Re: Hash Function: MD5 or other?

Alex Stapleton <alexs@xxxxxxxxx> · Tue, 14 Jun 2005 14:55:45 +0100

On 14 Jun 2005, at 14:33, Peter Fein wrote:

Alex Stapleton wrote:

On 13 Jun 2005, at 23:49, Peter Fein wrote:

Hi-

I wanted to use a partially unique index (dependent on a flag) on  
a  TEXT
column, but the index row size was too big for btrees.  See the  
thread
"index row size 2728 exceeds btree maximum, 2713" from the   
beginning of
this month for someone with a similar problem.  In it, someone   
suggests
indexing on a hash of the text.  I'm fine with this, as the texts in
question are similar enough to each other to make collisions  
unlikely
and a collision won't really cause any serious problems.

My question is: is the builtin MD5 appropriate for this use or   
should I
be using a function from pl/something?  Figures on collision  
rates  would
be nice as well - the typical chunk of text is probably 1k-8k.

Thanks!

As others have said MD5 isn't the fastest one out there. However no
cryptographically  secure hashes are really that fast. However  
you  can
probably get away with using a CRC hash which is long enough to   
reduce
your chances of collision a lot.

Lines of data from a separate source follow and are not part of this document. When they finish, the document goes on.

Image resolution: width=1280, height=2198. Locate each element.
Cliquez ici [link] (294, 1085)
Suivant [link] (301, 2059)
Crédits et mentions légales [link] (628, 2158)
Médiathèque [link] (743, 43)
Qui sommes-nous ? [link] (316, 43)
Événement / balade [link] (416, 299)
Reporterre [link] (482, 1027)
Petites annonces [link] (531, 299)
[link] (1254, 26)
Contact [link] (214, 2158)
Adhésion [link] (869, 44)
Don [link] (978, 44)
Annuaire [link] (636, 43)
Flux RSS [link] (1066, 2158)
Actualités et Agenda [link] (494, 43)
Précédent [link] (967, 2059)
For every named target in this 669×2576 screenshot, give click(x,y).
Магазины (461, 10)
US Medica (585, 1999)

However, PostgreSQL doesn't  have a
built in CRC function, which is a bit of a pain unless your   
prepared to
implement one, or use pl/* to do it, which sounds like  overkill. I
suggest you run some benchmarks on MD5 and see if it's  fast  
enough to
meet your current (and perhaps future) needs.

You could of course, just use a hash index on your text field! I   
think
that would probably cope with larger data sets OK. It has the   
advantage
of handling collisions for you as well :) However it means  you  
have to
transfer large amounts of data around, so if network  speed ever  
becomes
a limitation, MD5 hashing (or enabling compression  on your PgSQL
connection) may help.

Let me clarify my problem:

I've got a bunch of texts, stored in column sometext. These texts are
assigned to groups, group_id. Each group may contain rows with  
identical
sometext. Finding the appropriate group when inserting is very  
expensive
and is calculated on the client side. I want to mark *one* of each of
the exact duplicates in a group with a flag, group_representative.
Basically, a partial index on:

(group_id, sometext) WHERE group_representative=TRUE.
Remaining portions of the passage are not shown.